Aerial Photography

Brief Description

Aerial orthophoto of the Marmion Hillaries case study area.
Habitats that can be mapped with aerial photography include seagrass meadows (patchy or continuous), coral reefs, unconsolidated sediments, shellfish beds (oyster and mussel), hard-bottom areas, soft corals, macro algal beds, and drift algal accumulations. Successful photography requires suitable optical penetration of the water column. Under optimum conditions the images are superior to those provided by acoustic techniques. Aerial photographs can reveal the spatial extent and distribution of a habitat, habitat fragmentation (expressed as a percent bottom-cover value), and, in the case of submerged aquatic vegetation, qualitative measures of biomass.

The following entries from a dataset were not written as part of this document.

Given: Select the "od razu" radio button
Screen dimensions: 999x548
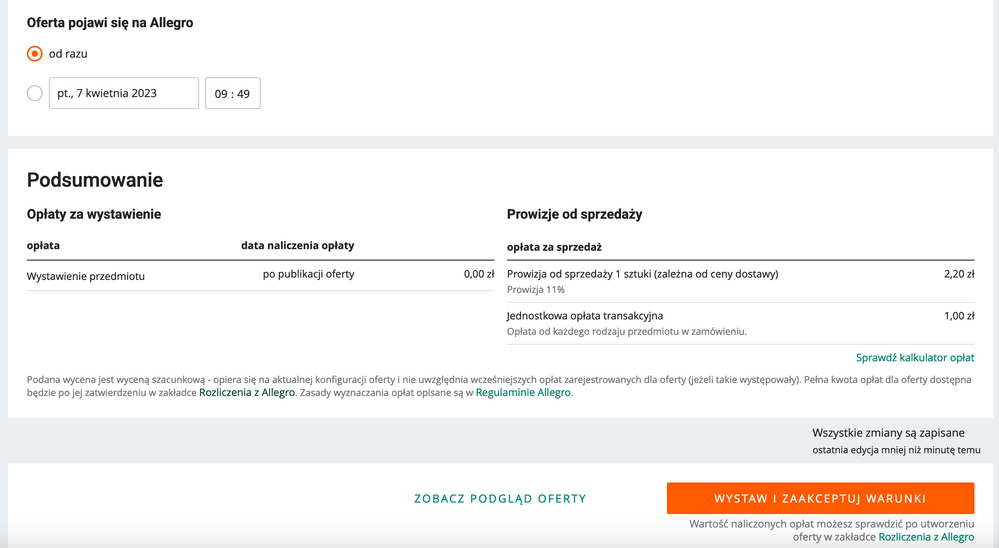Looking at the screenshot, I should pos(35,54).
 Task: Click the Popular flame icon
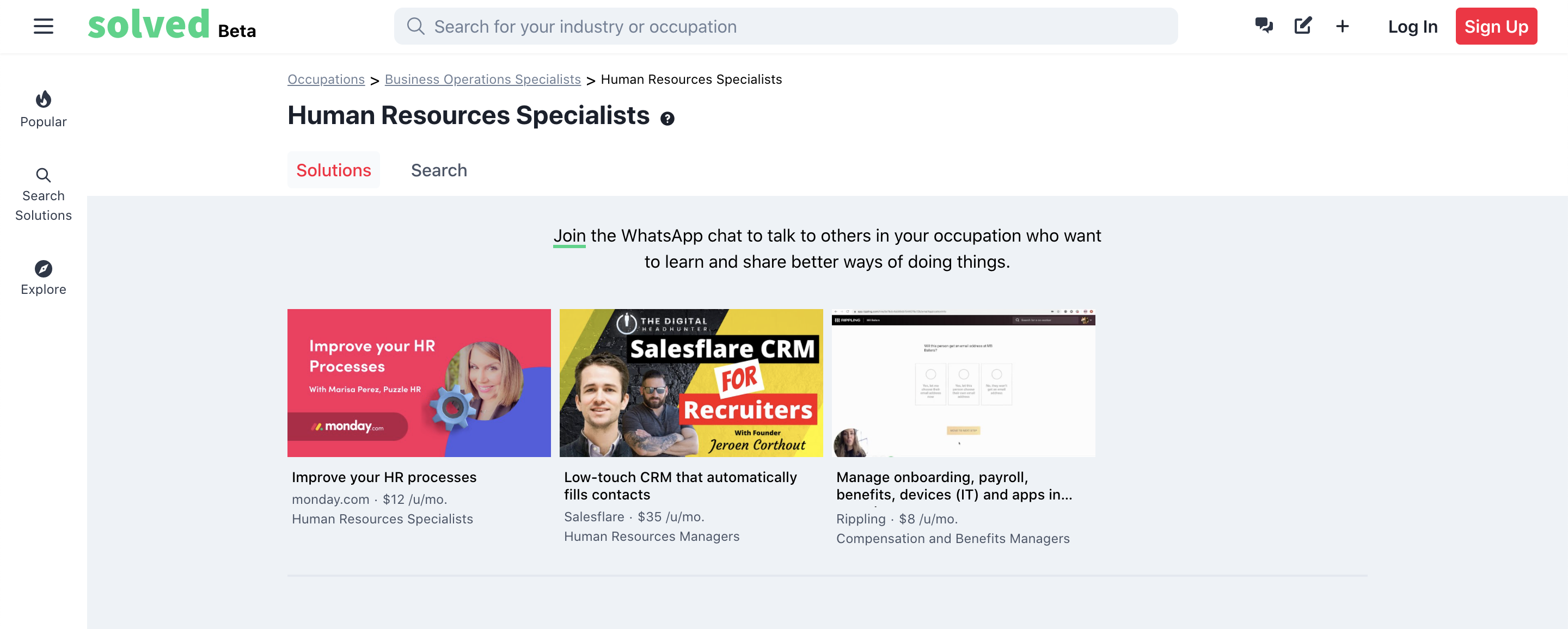click(43, 99)
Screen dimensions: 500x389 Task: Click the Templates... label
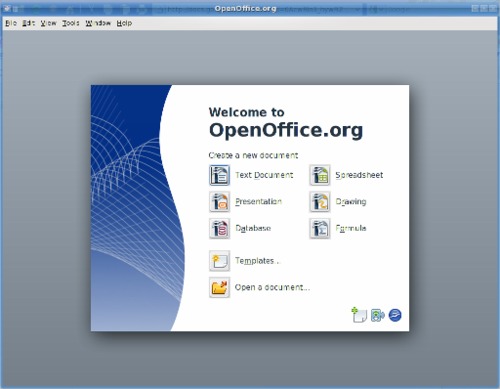pos(257,261)
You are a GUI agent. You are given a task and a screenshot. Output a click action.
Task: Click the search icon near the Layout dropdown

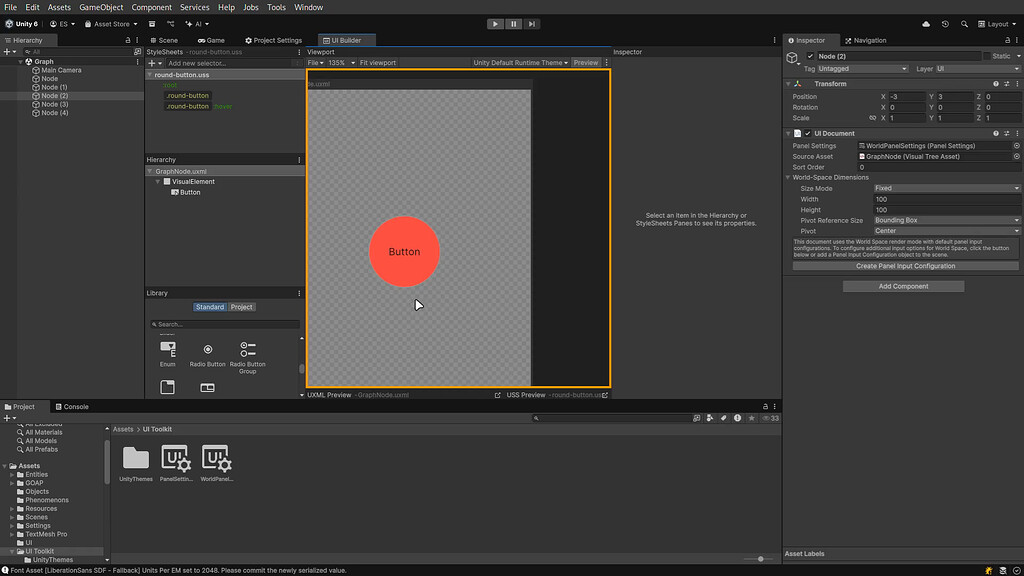point(964,23)
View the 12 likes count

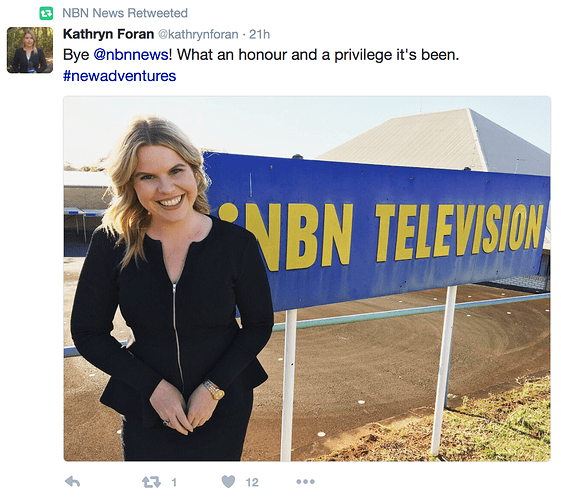[x=252, y=482]
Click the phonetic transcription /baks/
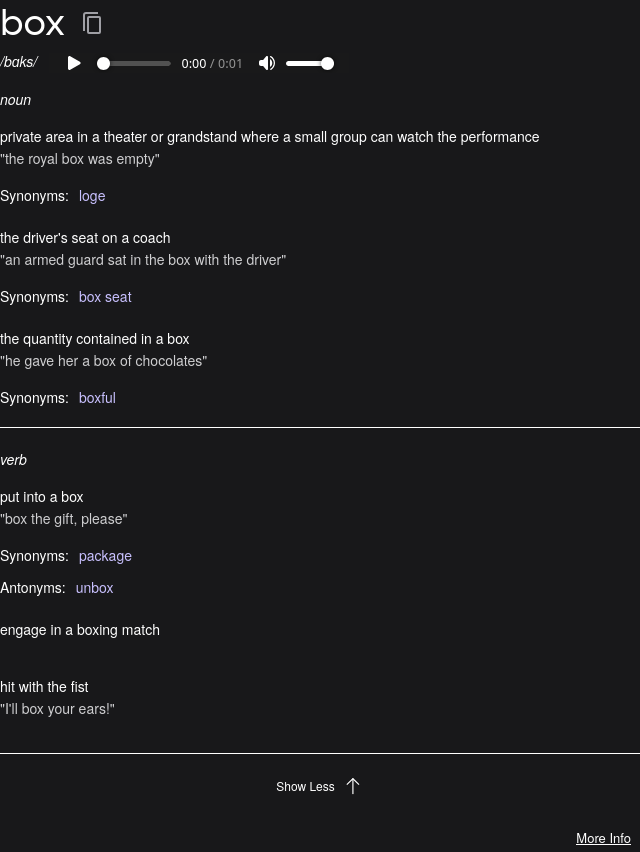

See NOAA's summary table at summary view of aerial photography technique (196 KB PDF).



"Guidance for Benthic Habitat Mapping: An Aerial Photographic Approach"

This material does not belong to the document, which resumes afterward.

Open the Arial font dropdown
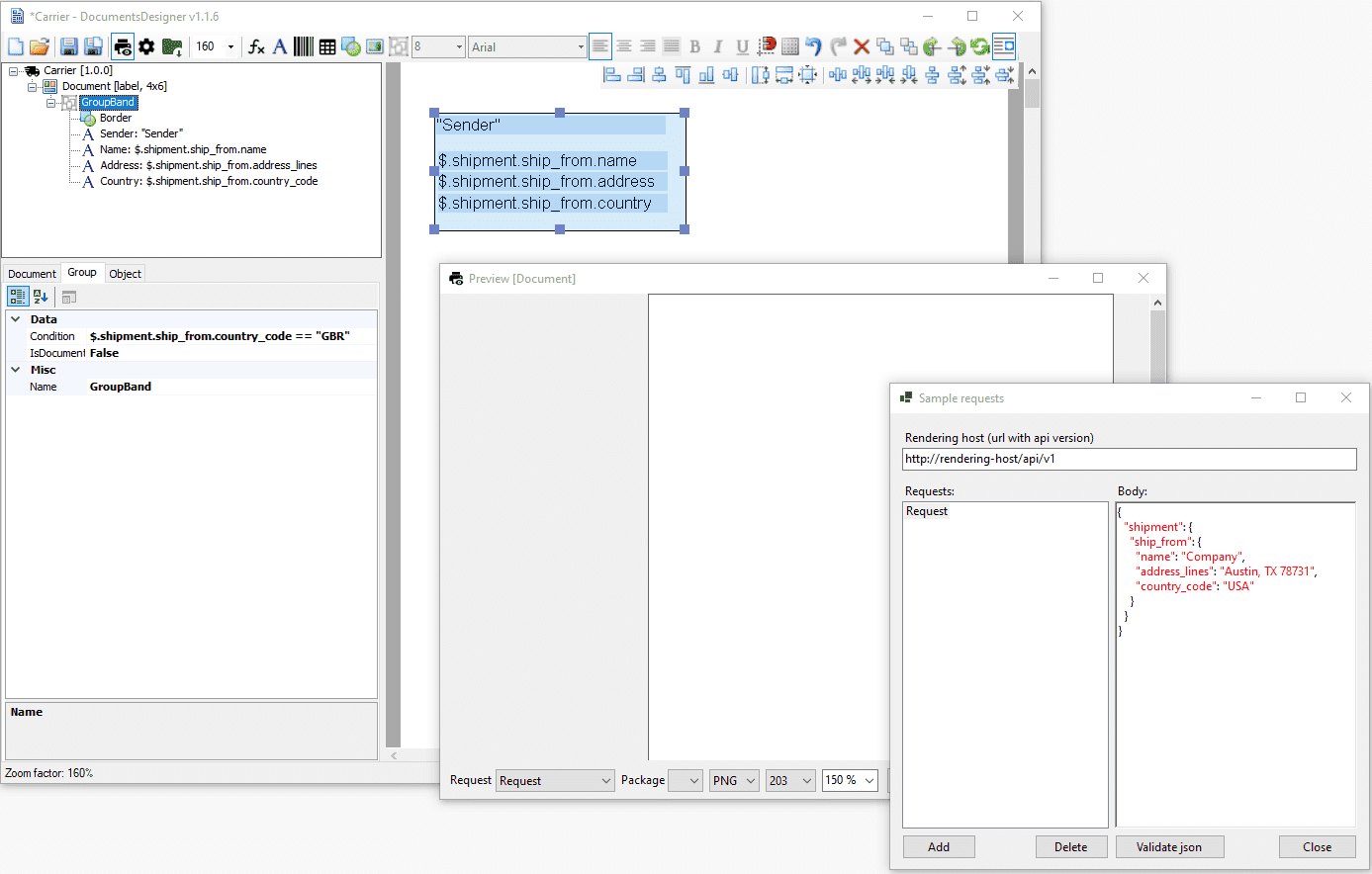1372x874 pixels. pos(581,47)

U.S. NOAA Coastal Services Center. 2001. by Mark Finkbeiner [and by] Bill Stevenson and Renee Seaman, Technology Planning and Management Corporation, Charleston, SC. (NOAA/CSC/20117-PUB).

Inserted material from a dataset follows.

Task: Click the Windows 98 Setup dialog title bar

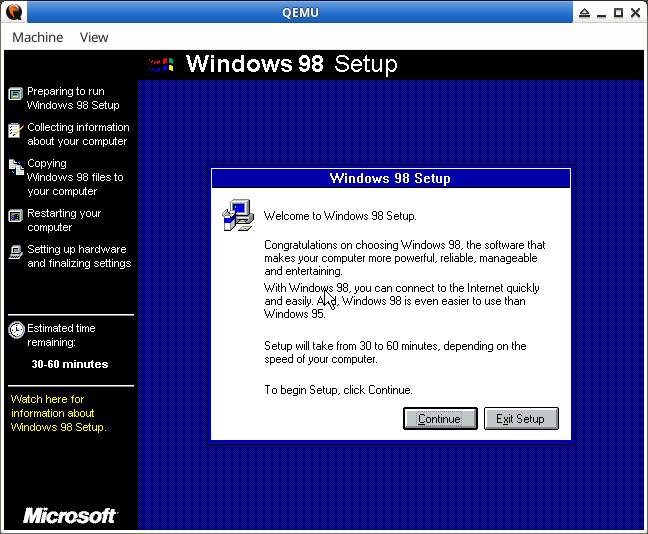Action: [x=390, y=179]
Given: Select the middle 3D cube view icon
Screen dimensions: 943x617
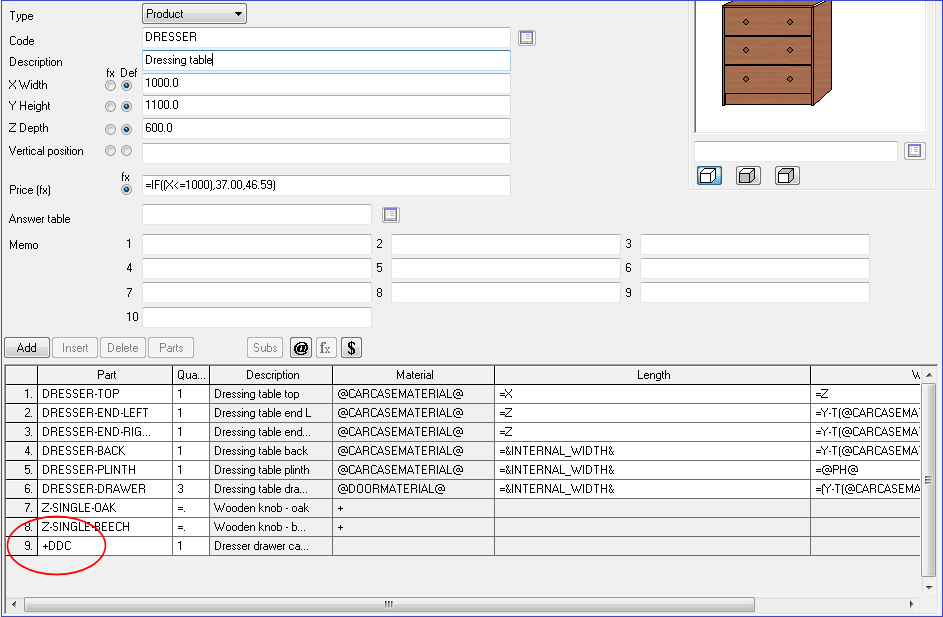Looking at the screenshot, I should (747, 176).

The primary audience of this document is the spatial data analyst tasked with developing baseline benthic habitat data. The methods that follow rely strongly on aerial photointerpretation and photogrammetry. Effective implementation of these technologies requires a specialized set of skills and experience. Project analysts ideally should have a background in remote sensing and photogrammetry. A familiarity with the physical and biological components of the study area is also very important and a working knowledge of geographic information system (GIS) technology is essential to producing the digital data and conducting further spatial.